The task: The line with "Click the next" marks where to begin. Please copy it and each line after it to the end of the records below, exactly.

The input:
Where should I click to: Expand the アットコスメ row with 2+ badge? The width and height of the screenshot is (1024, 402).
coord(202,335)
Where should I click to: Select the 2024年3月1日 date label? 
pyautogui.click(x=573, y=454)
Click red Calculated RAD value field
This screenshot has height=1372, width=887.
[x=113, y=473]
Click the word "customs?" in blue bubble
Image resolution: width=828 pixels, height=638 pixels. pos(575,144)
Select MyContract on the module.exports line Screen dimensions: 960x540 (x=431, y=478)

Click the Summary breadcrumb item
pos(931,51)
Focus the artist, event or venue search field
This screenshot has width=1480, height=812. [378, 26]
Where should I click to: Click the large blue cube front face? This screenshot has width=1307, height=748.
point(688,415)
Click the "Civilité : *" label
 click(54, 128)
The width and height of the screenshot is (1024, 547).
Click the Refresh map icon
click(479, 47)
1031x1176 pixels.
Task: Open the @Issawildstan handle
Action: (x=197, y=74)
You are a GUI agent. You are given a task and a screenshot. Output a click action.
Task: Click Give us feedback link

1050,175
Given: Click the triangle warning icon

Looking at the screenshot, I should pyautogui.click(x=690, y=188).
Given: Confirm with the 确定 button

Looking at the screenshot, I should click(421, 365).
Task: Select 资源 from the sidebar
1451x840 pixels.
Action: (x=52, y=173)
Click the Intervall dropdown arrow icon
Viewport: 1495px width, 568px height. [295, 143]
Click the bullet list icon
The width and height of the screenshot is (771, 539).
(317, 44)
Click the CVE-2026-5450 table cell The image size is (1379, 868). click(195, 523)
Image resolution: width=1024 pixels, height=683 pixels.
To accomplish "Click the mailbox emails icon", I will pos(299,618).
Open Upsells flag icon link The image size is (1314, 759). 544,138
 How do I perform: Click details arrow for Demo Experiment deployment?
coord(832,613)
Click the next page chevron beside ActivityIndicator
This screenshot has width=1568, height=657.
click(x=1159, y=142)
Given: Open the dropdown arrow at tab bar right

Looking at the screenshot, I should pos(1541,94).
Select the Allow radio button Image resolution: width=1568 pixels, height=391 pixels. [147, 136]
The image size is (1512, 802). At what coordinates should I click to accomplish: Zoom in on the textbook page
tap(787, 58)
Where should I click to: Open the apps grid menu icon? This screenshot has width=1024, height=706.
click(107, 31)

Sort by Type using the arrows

Solution to this task:
Click the next page chevron beside ActivityIndicator
This screenshot has width=1568, height=657.
click(x=1159, y=142)
Given: Open the dropdown arrow at tab bar right

Looking at the screenshot, I should pos(1541,94).
Select the Allow radio button Image resolution: width=1568 pixels, height=391 pixels. [147, 136]
The image size is (1512, 802). At what coordinates should I click to accomplish: Zoom in on the textbook page
tap(787, 58)
Where should I click to: Open the apps grid menu icon? This screenshot has width=1024, height=706.
click(107, 31)

Sort by Type using the arrows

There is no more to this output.